A much-needed exploration of the price paid by some February 21, 2004 19 out of 27 found this review helpful
My friend Arlene Blum (Anapurna: A Woman's Place) climbed in the Himalayas and elsewhere and lived to tell the tale. She now leads treks into the world's remote and wild regions, but she once rendered me speechless with her offhand reply to my horror at one hair-raising tale she told of crossing an ice bridge about a million miles up a some scary mountain. "Why on earth would you do that?" I had asked, when I recovered my voice. And another unspoken question hung right behind the first: Having done it once and survived, why on God's green earth would you do it again? And again, and again. "Oh, it's not really dangerous," and she poured me another cup of tea. Not dangerous. Yeah, right. Arlene had already lost a lover and several friends to accidents in high places, and others have died cold and lonely deaths since then.
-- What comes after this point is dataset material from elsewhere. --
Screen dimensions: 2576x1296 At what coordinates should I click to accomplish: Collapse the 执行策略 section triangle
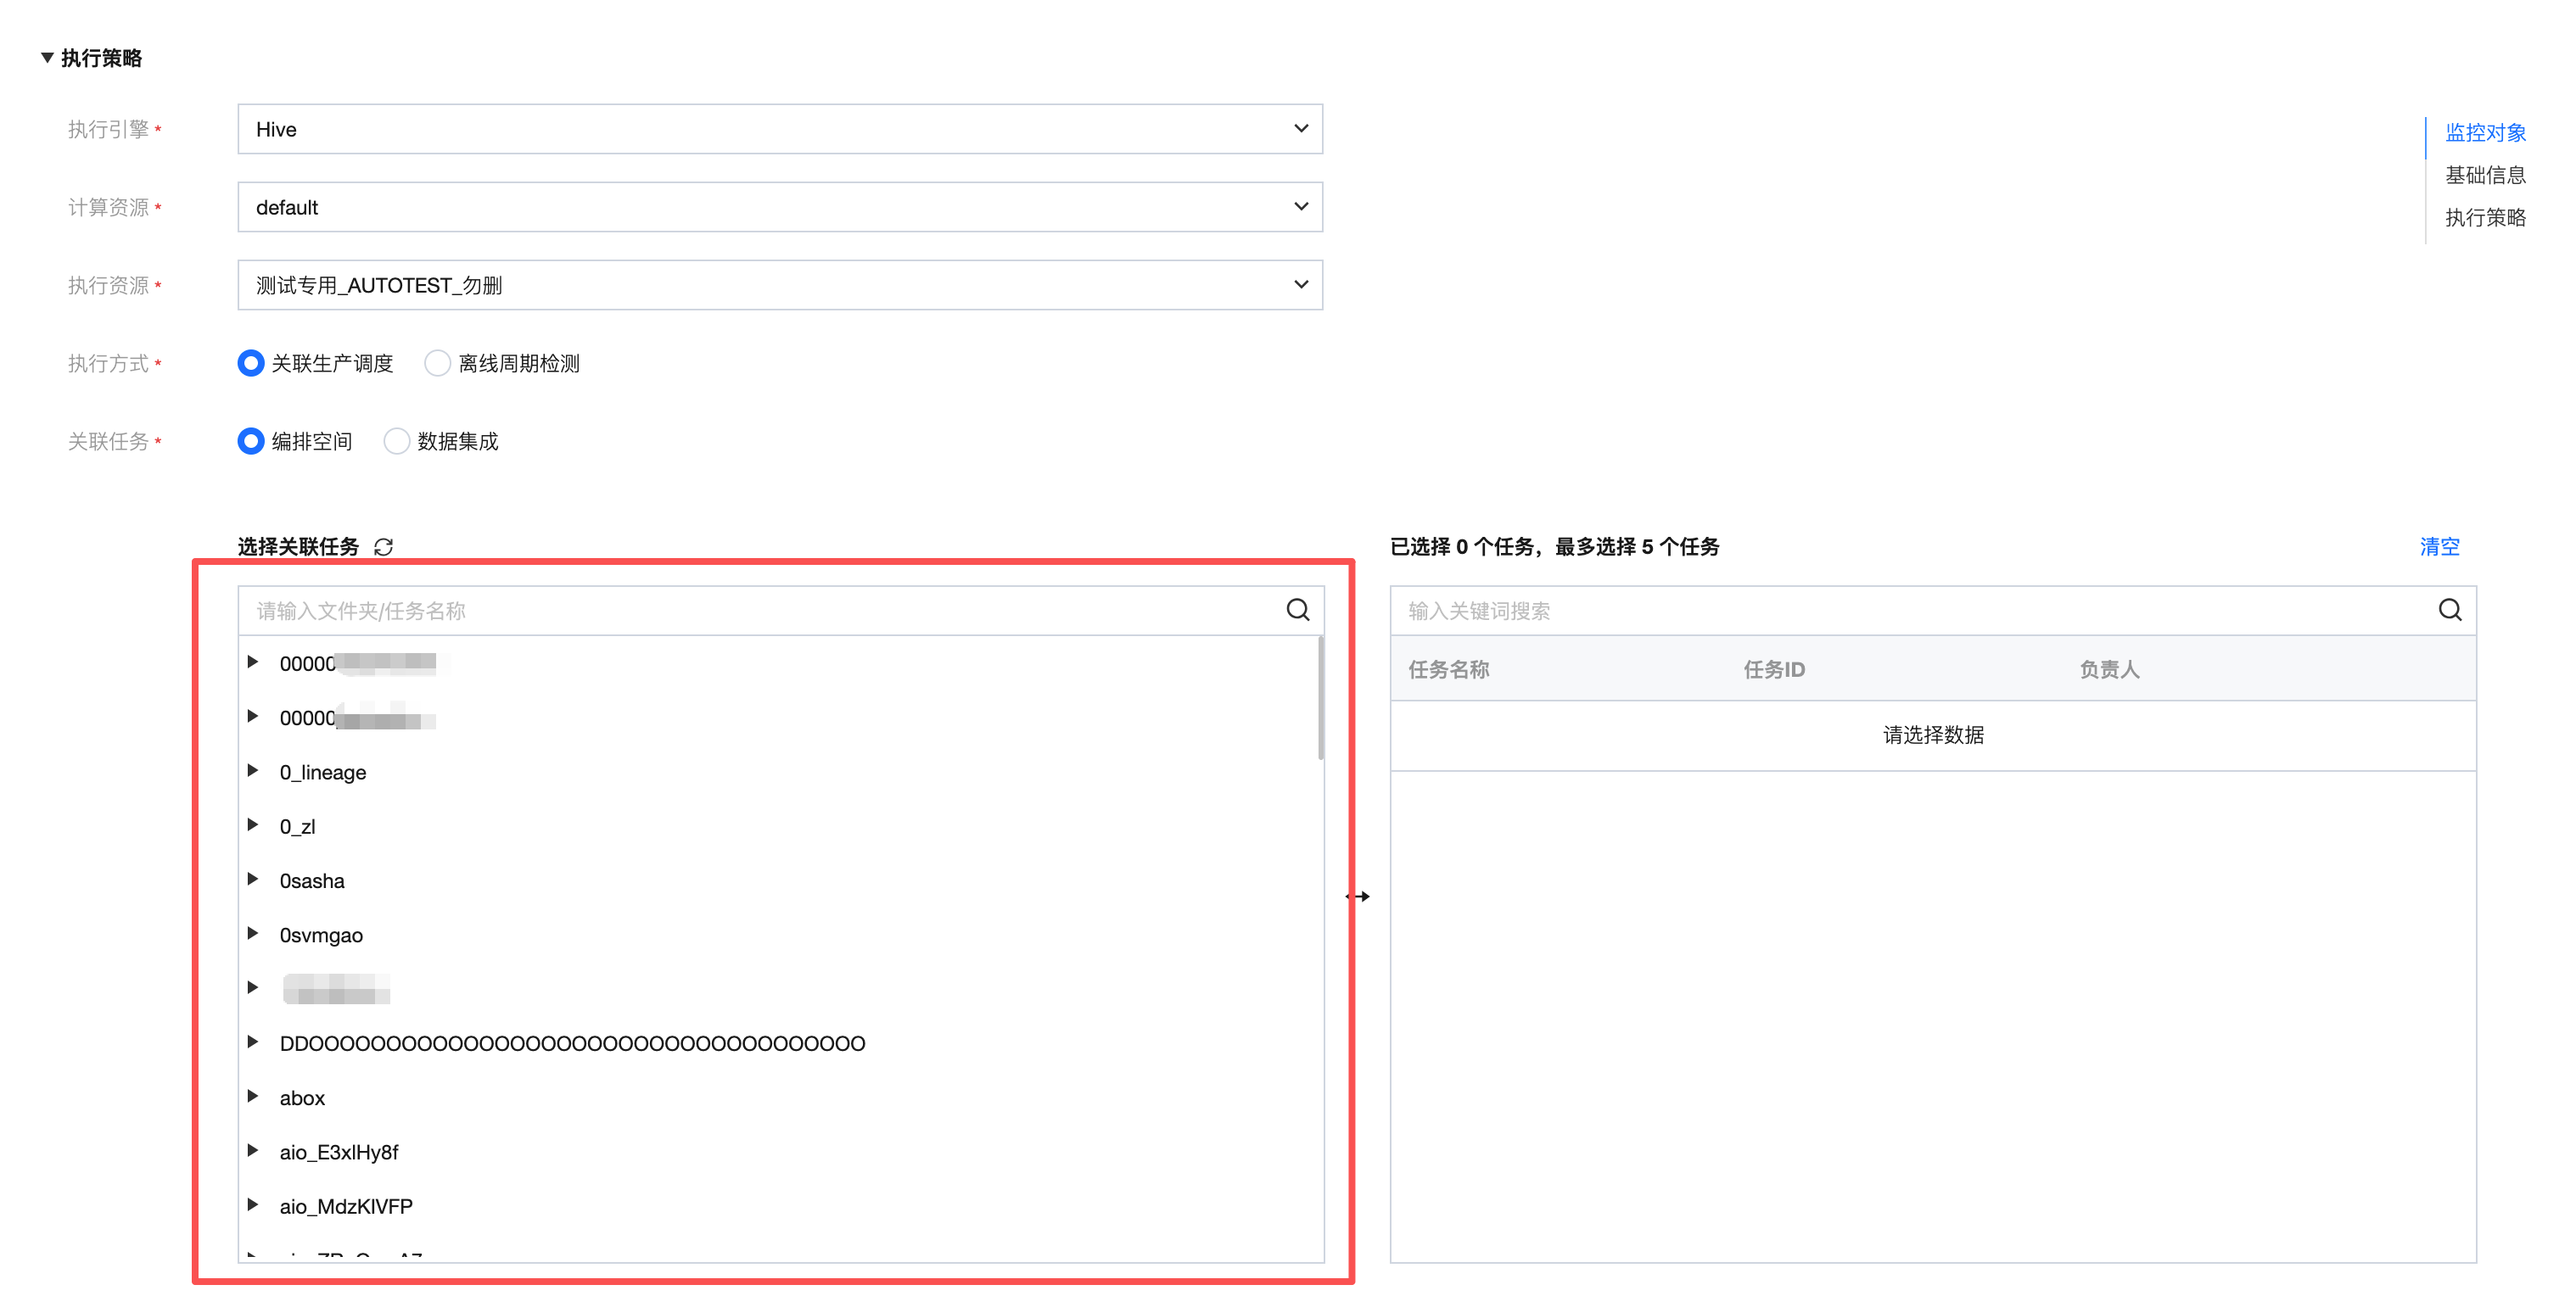47,58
Not dangerous? I mean, what?? But there will still be those who MUST climb mountains. Some of them will die, and their survivors often are quoted as saying, "He died doing what he loved best," or the feminine equivalent. Maria Coffey's book, Where the Mountain Casts Its Shadow," chronicles the naked underbelly of the experience of this particular kind of loss. It looks behind the public quotes into the hearts and bleeding souls of the survivors, and I believe it's a story whose exposure is long overdue. The personal costs of extreme adventure are too often dismissed for the thrill of reading about the adventures themselves. Coffey handles with grace and delicacy the stories of wives, husbands, lovers, friends, and children left behind my someone who just had to climb yet one more mountain - for reasons the rest of us armchair travelers can't even begin to imagine.